After mastering a multitude of cooking styles and techniques, Amira went on to work in food service, eventually serving as Executive Chef at Pittsburgh’s Washington and Jefferson University. It was in Pittsburgh that Amira learned of a new opportunity with Bon Appétit. . “It was like the stars aligned,” she says. She now leads a team that serves employees of a technology company each day. But beyond providing fantastic food to some of the brightest minds in tech, Amira has sought to create a work environment in which all of the members of her team thrive.
Since her arrival at Aurora, Amira has inculcated positivity, respect, and a commitment to diversity in the kitchen. “I have a deep passion to change the negative reputation of the industry,” she says. “Restaurants and food service places can be a beautiful, positive place to learn a skill and gain experience.” Amira has created a kitchen that bucks stereotypes many have about working in food service. “My vision and dream are to have true diversity, equity, and inclusion in our workplace and spaces where everyone simply belongs,” she says.
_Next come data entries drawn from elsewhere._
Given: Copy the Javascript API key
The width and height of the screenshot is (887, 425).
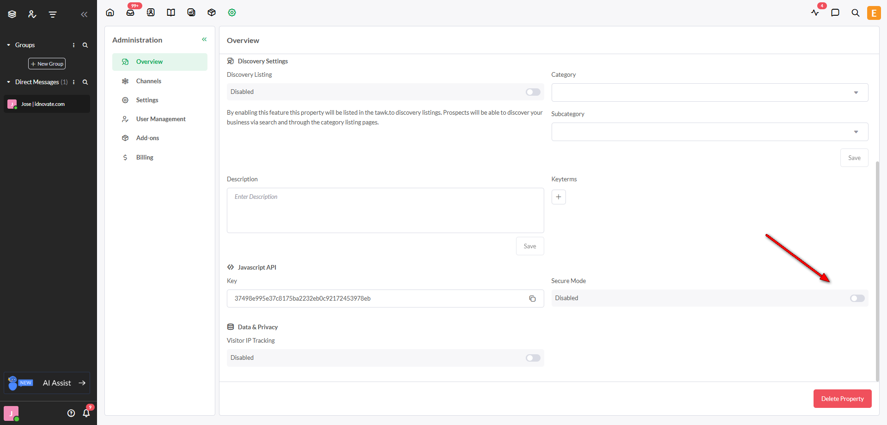Looking at the screenshot, I should tap(532, 299).
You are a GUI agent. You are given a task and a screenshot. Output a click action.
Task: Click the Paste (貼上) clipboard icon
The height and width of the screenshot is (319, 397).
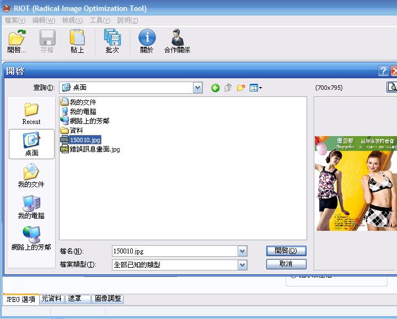77,37
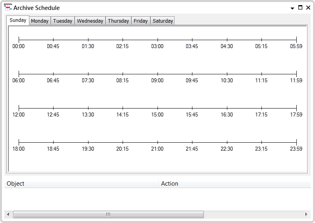Show the Thursday schedule tab
Screen dimensions: 315x223
[118, 21]
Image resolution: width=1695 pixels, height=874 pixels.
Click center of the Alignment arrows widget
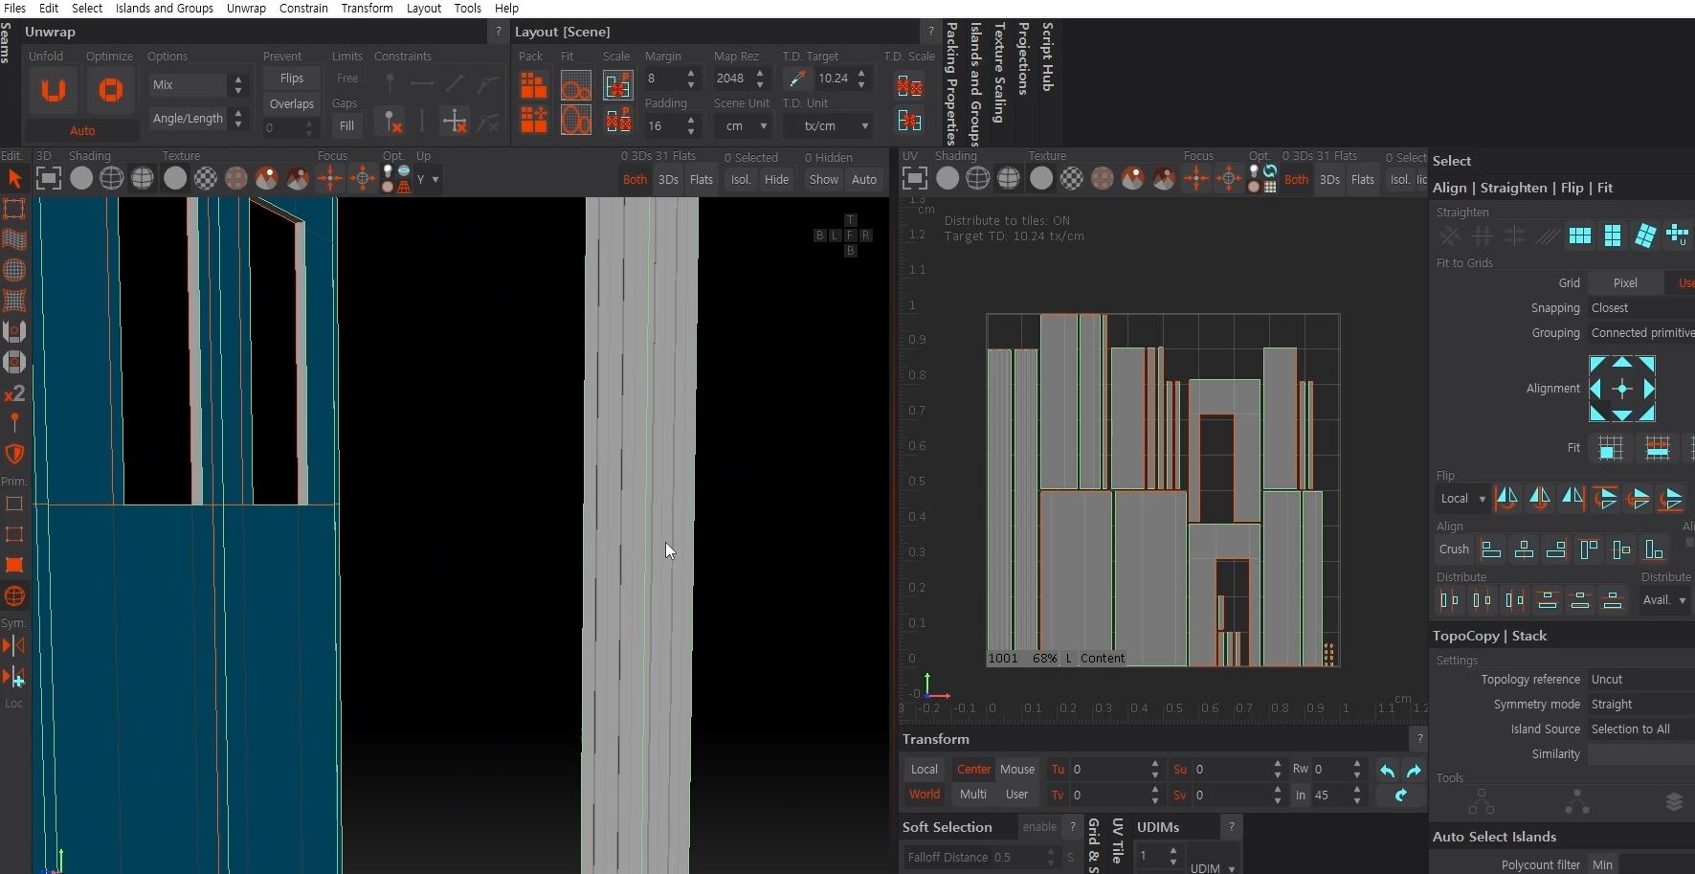[1621, 389]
The success of Amira’s approach has not gone unnoticed. When Bon Appétit’s parent company, Compass Group, sought nominations for the 2022 Chef Appreciation Week Chef of the Year, those who know Amira best were thrilled to put her forward as a candidate. Company President Michael Bauccio noted that “Amira’s unwavering quest to create a true sense of belonging for her team and guests while working to lift up members of the Pittsburgh community exemplifies Compass Group’s pillars of people, purpose, and performance.” Southeast-Midwest Regional Vice President Randy De Mers agreed wholeheartedly. “She is a true teacher, always learning,” he says. “Her positivity and enthusiasm are contagious. And her treatment of her employees is second to none. She leads by example, listens, looks people in the eyes, and asks questions.”
Amira has worked hard to bring her unique culture outside the walls of her kitchen, too. She has collaborated with Community Kitchen Pittsburgh (CKP) — a nonprofit focused on serving low-income and marginalized populations primarily through culinary training and job placement — to hire and mentor two apprentices. Amira provided the apprentices with 1,500 hours of direct in-kitchen teaching and mentorship, while also contributing to further developing CKP’s curriculum.
The adoration that Amira has received from Bon Appétit is mutual. “Bon Appétit gave me an opportunity to start my life again after moving to Pittsburgh,” she says. “I bought a home in 2020, as an immigrant woman who has no family here, it has helped to make life happen for myself, and my family.”